_TASK_
In the entries below, how many lines hold the word "agent"? Answer with the number only.

=======

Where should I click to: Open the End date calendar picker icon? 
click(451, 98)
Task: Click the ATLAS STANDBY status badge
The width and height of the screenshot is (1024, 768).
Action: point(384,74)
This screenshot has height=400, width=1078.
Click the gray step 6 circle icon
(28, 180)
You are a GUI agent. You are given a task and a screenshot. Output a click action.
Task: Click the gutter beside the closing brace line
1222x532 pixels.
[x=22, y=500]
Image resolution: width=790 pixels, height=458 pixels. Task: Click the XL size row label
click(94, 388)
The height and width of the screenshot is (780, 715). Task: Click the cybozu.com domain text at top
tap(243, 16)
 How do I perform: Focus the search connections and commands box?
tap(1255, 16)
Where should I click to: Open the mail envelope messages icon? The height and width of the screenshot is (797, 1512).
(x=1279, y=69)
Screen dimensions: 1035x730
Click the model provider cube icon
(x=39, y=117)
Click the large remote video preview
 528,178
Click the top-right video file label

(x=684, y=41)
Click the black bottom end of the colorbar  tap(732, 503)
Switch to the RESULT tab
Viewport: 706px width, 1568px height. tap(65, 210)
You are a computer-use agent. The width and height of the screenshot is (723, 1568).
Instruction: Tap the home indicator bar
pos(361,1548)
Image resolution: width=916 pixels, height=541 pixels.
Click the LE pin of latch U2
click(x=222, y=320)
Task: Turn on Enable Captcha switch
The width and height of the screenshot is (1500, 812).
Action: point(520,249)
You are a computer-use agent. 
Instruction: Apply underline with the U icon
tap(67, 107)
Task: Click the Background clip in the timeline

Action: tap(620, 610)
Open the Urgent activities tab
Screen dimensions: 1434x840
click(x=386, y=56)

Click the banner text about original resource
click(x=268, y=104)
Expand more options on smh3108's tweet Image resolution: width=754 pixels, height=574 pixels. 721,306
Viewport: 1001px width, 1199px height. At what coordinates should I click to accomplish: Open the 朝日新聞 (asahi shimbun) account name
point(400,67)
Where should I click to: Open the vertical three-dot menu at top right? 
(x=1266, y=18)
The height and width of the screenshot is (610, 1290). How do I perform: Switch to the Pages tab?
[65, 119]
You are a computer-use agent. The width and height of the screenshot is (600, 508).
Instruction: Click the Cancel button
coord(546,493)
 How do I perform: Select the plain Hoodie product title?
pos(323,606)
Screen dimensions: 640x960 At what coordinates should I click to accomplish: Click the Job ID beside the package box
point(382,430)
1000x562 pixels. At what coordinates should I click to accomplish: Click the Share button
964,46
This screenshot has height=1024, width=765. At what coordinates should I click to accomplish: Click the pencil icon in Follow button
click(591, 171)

=======

_TASK RESPONSE_
4